Not only are more New York couples choosing to tie the knot upstate, we found that a number of NYC wedding vendors are either relocating to the Hudson Valley or servicing more upstate weddings. Longtime floral designer Rose Red and Lavender now operates out of Cold Spring and the team behind Roquette Catering has relocated to Hudson, an indication that even wedding pros are taking notice of the widening wedding market upstate.

2. Photobooths are getting more portable and customizable.

Sharingbox is a photobooth company that allows you to rent a small, easily transportable photobooth that can take GIFs, boomerangs and traditional photos. They've noticed that couples prefer photobooths that print on site, which their machines do. "The mini is the most popular machine of ours as it does both emailing and printing. People tend to enjoy having their prints out straight away!" Even the very old-school looking Rose & Dale Photo Co. photobooth at the wedding fair, which operates out of a vintage Airstream, has a print-on-demand booth inside, as well as custom backdrops that suit the occasion.


The brunch bites from Marcey Brownstein at Wedding Crashers Photo: Erin Glover

3. The food at weddings is getting more daring.

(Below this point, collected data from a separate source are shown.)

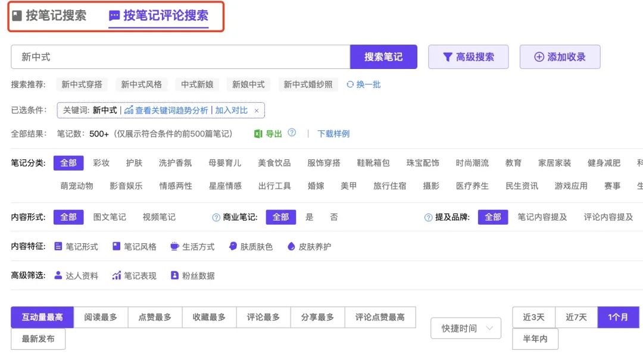
Task: Select the 笔记风格 content feature icon
Action: click(117, 246)
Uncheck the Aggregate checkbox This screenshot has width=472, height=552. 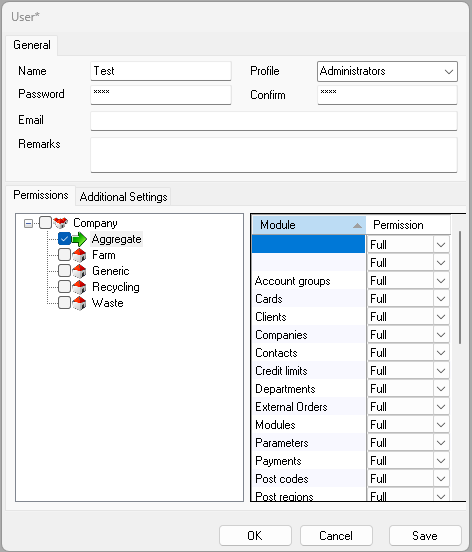[x=64, y=239]
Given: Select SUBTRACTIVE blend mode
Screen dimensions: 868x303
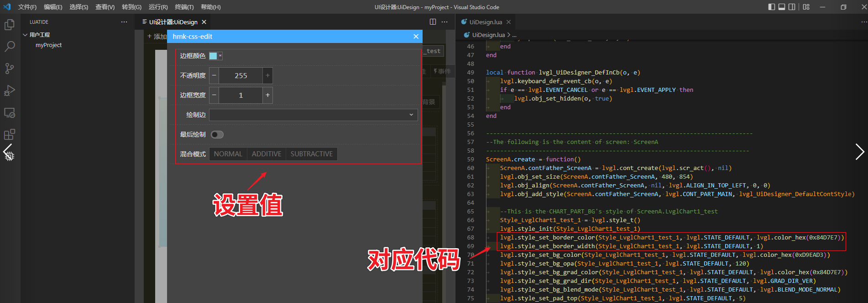Looking at the screenshot, I should click(x=311, y=154).
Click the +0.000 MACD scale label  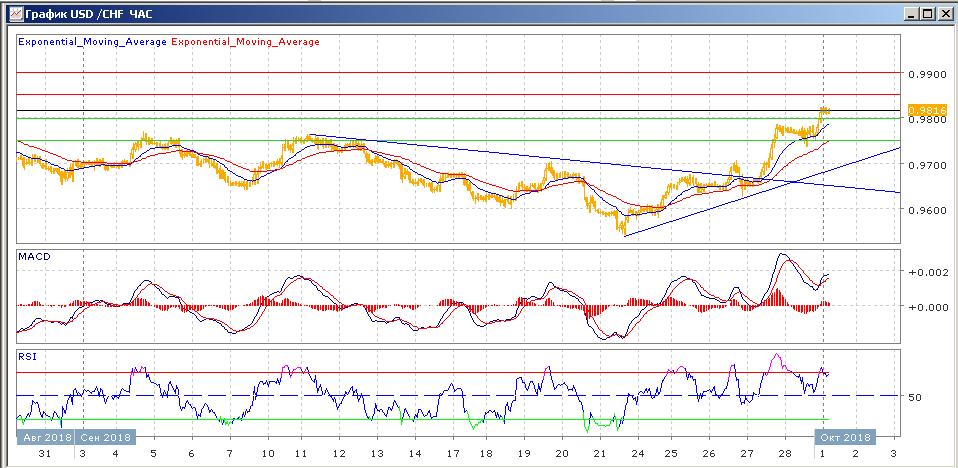pos(925,307)
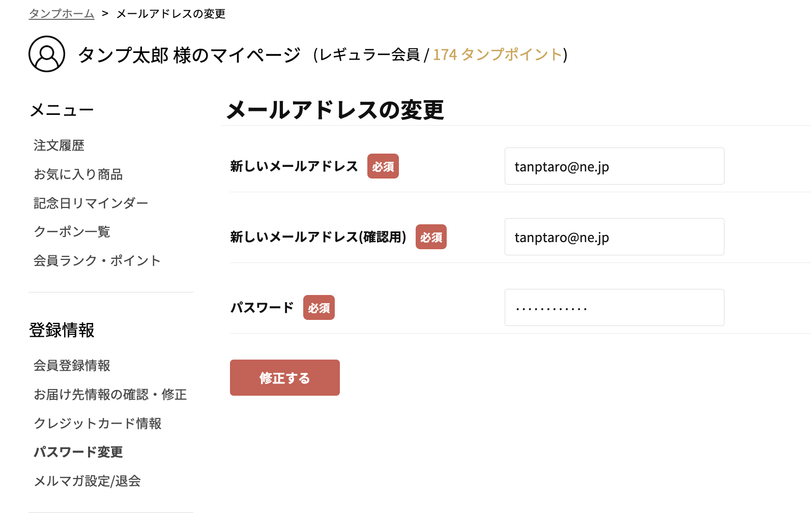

The range of food caterers were serving at the fair, from summer rolls to tuna crudo to sliders, doesn't really begin to touch upon the even more adventurous fare that is becoming the norm at weddings. Said Leslie Russell of Marcey Brownstein Catering, "One of the reasons we did a brunch display for Wedding Crashers is that we have had several clients this year decide to do a brunch wedding.  It’s a cost saving measure because the venue, DJ, florist, and caterer usually charge a bit less, but you can also save by not having to host a brunch the day after the wedding - it IS the brunch!  On top of that, you get to serve interesting and whimsical twists on classic brunch menu items.  For instance, we do a take on eggs Benedict which is a mini deviled egg topped with crispy pancetta and hollandaise-infused English muffin bread crumbs. One bite but tons of flavor and lots of fun!  Some people opt for the more classic omelet or crepe stations, but others prefer lots of boozy brunch cocktails, mini bites, and more of a cocktail party vibe.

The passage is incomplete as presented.